───── SELECTION

Statement by Servicemembers Legal Defense Network Executive Director and Army Veteran Aubrey Sarvis:

“Our nation is on the verge of firing a highly decorated combat aviator, an American hero.  The Air Force Secretary can do the right thing and retain Lt. Col. Fehrenbach under the Pentagon’s own recently revised regulations on ‘Don’t Ask, Don’t Tell.’  Lt. Col. Fehrenbach signed up nearly 19 years ago willing to risk all and die for his country, flying nearly 90 combat missions in Iraq, Afghanistan, and Kosovo.  Why and how the hell do we end up firing our best and brightest when we’re fighting in two wars?  If Secretary Donley does not step in, this nation will lose a service member worth $25 million in training whose skill sets are desperately needed today.  The discharge of Lt. Col. Fehrenbach would dramatically underscore that ‘Don’t Ask, Don’t Tell’ is still the law and all gay and lesbian service members should be on notice.  Clearly there is an urgent need for the Senate to act on legislation currently pending that would allow for repeal.”

Statement by Morrison & Foerster’s M. Andrew Woodmansee:

“The Air Force's pending discharge of Lt. Col. Fehrenbach does not pass muster under the United States Constitution.  The Air Force did not prove—as it was required to—that his continued service hurts morale, good order and discipline, and unit cohesion.  They can’t prove it because it isn’t true.  Even while under investigation for the past two years, Lt. Col. Fehrenbach continues to be highly regarded by fellow officers and continues to receive excellent evaluations from his commanders.  As a combat-seasoned aviator, he is exactly the type of person this country needs while fighting two wars.  He should be overseas fighting for his country right now, but instead he has been fighting the Air Force because of this unconstitutional law."

──────────
───── SOURCE DATA

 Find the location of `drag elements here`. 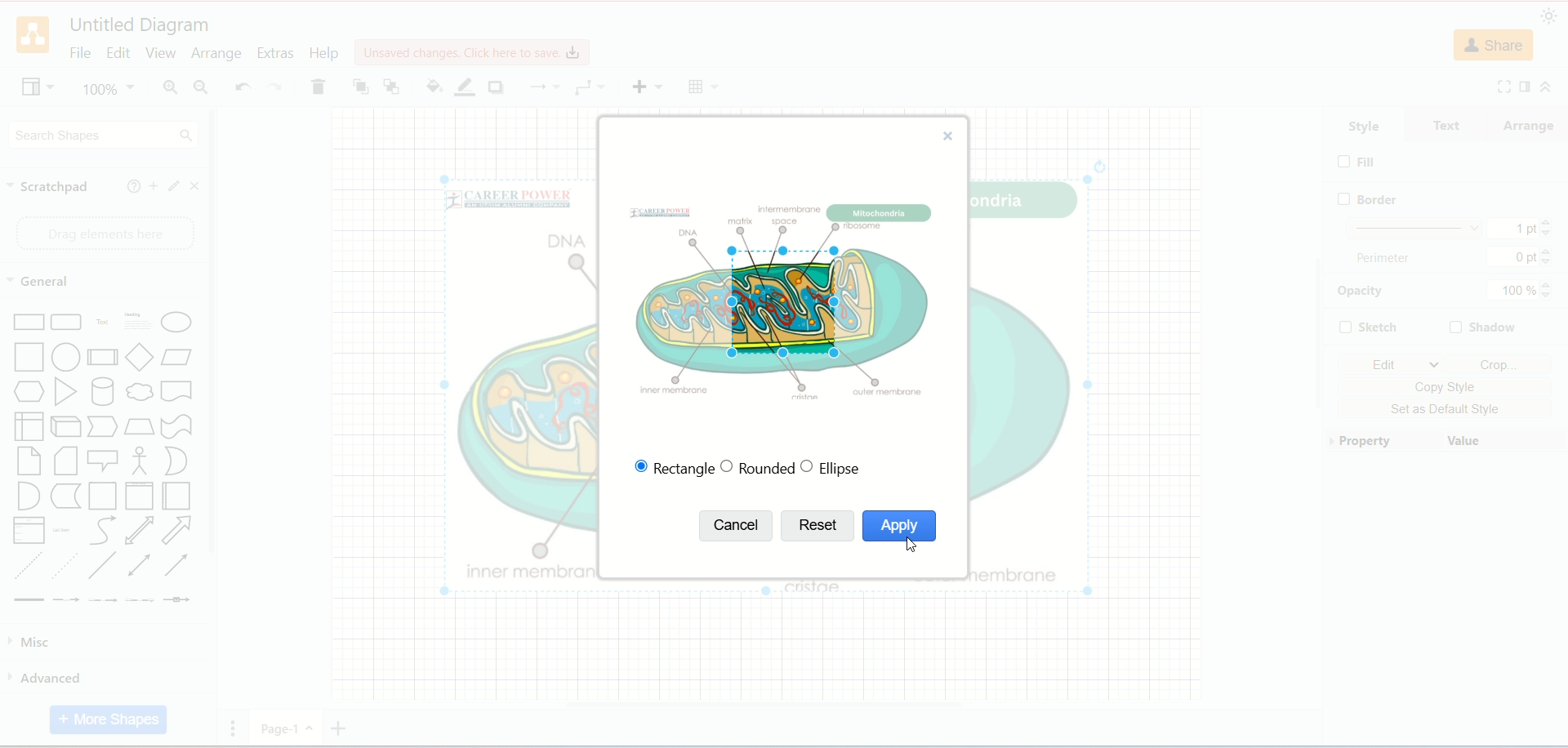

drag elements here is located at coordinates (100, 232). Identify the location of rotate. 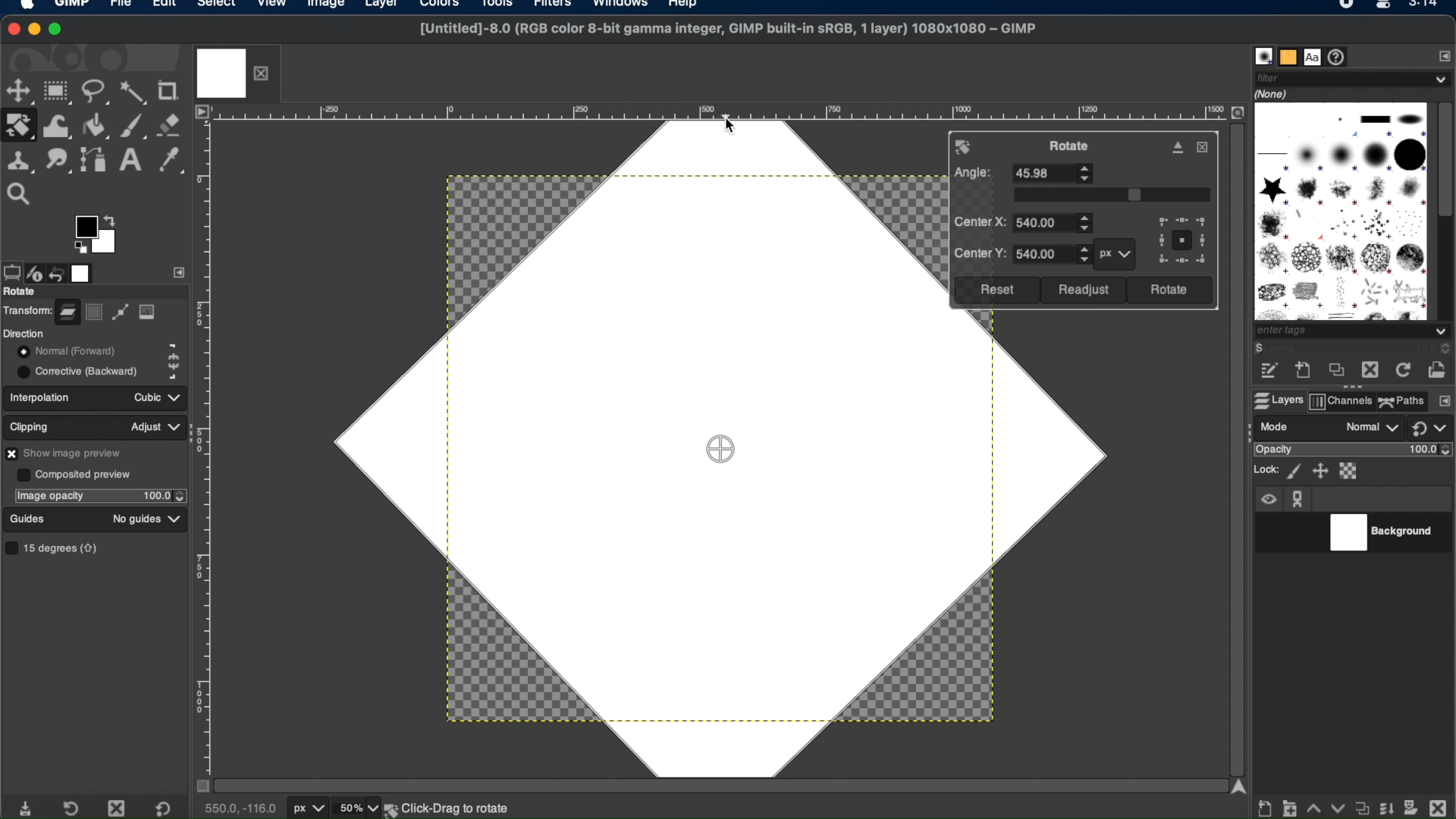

──────────

= SET TASKS =
A) Decide whether each statement agrees with the statements about Lt. Col. Fehrenbach: (i) Fehrenbach flew nearly 90 combat missions; (ii) Fehrenbach signed up about 25 years ago; (iii) Fehrenbach has been under investigation for the past two years. Answer yes or no for each, and quote the deciding words.
B) According to the statements about Lt. Col. Fehrenbach, how much is his training worth?
C) Go on with the statements about Lt. Col. Fehrenbach, starting after their last sentence.

= ANSWER SET =
A)
(i) Yes: "flying nearly 90 combat missions in Iraq, Afghanistan, and Kosovo."
(ii) No: "Lt. Col. Fehrenbach signed up nearly 19 years ago."
(iii) Yes: "Even while under investigation for the past two years."

B) $25 million.

C)
Statement by Lt. Col. Victor Fehrenbach:

“I have been waiting more than two years for the Air Force to do the right thing by letting me continue to proudly serve my country.  To say that I’m disappointed with where things stand would be a monumental understatement.  I have given my entire adult life to the Air Force that I love.  I have deployed six times and risked my life for my country.  In the two years that I’ve been sitting at my desk rather than inside my jet, I’ve offered to deploy numerous times.  I’m ready, willing, and able to deploy tomorrow, but I’m barred from deployment, because of this unjust, discriminatory law.  Meanwhile, moms and dads, sons and daughters, and my friends go back for the third, fourth, fifth deployments. While our country is engaged in two wars, my service is needed now more than ever.”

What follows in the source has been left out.